What is an electrical conductor?
A material that permits the flow of electrical current is referred to as an electrical conductor.
There are a variety of electrical conductors, but we will be focusing on two types which are semiconductors and superconductors.
The key difference between a semiconductor and superconductor is that the conductivity of a semiconductor ranges between the conductivity of a conductor and insultator, whereas a superconductor has a conductivity that is higher than that of a conductor but at a specific temperature.
We will now look at further differences between the two as well as go into details for each type.
Differences Chart
Semiconductors | Superconductors | |
General
|
Due to moderate offered resistance, they offer lower conductivity than conductors | Due to zero offered resistance, they offer higher conductivity than conductors |
Electrical Conductivity Range | Between conductors and insulators | Higher than conductors |
Energy Consumption | Moderate | Insignificant |
Band Gap | 0.25 to 2.5 eV | Above 2.5 eV |
Examples | Silicon, Germanium, Selenium, etc. | Aluminum, Niobium, Bismuth, etc. |
Definitions of Semiconductor and Superconductor
In order to understand the differences between these two types of conductors, we need to take a bit of a deep dive into the details of each conductor type.
Semiconductor
Semiconductors are the materials whose conductivity is lower than conductors but higher than insulators. This makes them neither good conductors nor good insulators.

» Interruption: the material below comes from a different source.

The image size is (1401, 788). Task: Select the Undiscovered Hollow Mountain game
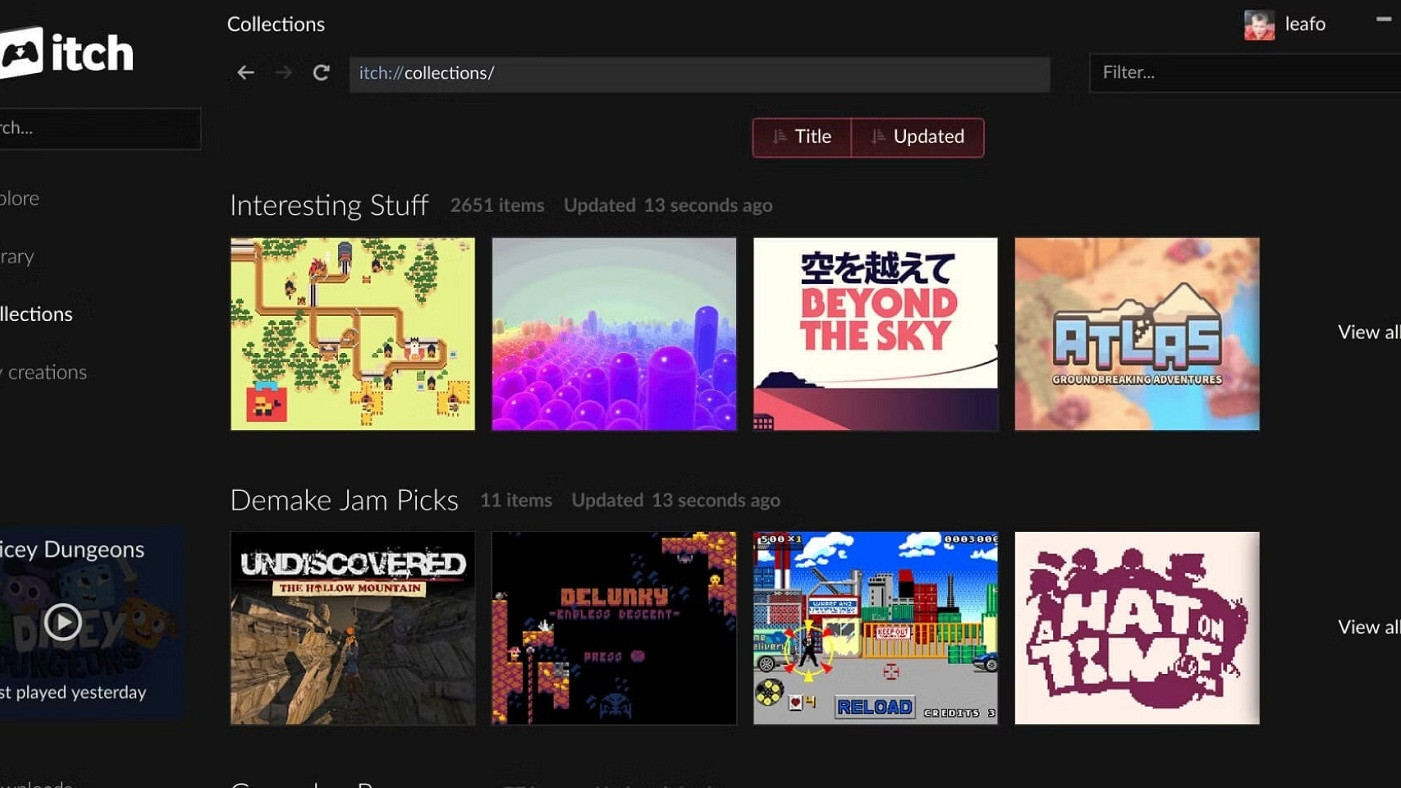pos(352,628)
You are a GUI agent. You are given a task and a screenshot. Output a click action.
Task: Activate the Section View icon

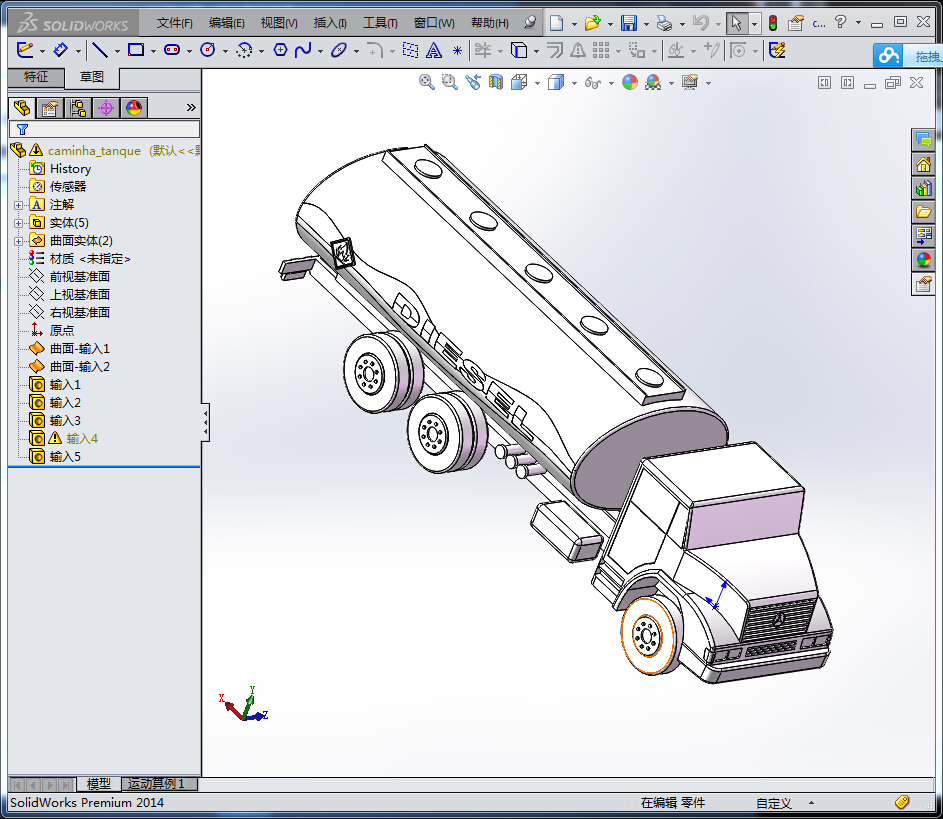[x=496, y=83]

These materials, which are frequently crystalline solids, are employed in several industries to produce items like integrated circuits, diodes, and transistors.
The conductivity of a semiconductor is often sensitive to elements like temperature, light, magnetic fields, impurities in the semiconductor material, etc.
Adding impurity to a pure semiconductor material allows for a greater conductivity to be achieved as a pure semiconductor itself doesn’t have an accurate conductivity. This is how semiconductors are classified as well.
Semiconductors are classified based on the type of impurity that is added to them. The two classifications of semiconductors are p-type and n-type semiconductors.
There exists an energy gap between the conduction and valence bands of the semiconductor. This is called the band gap.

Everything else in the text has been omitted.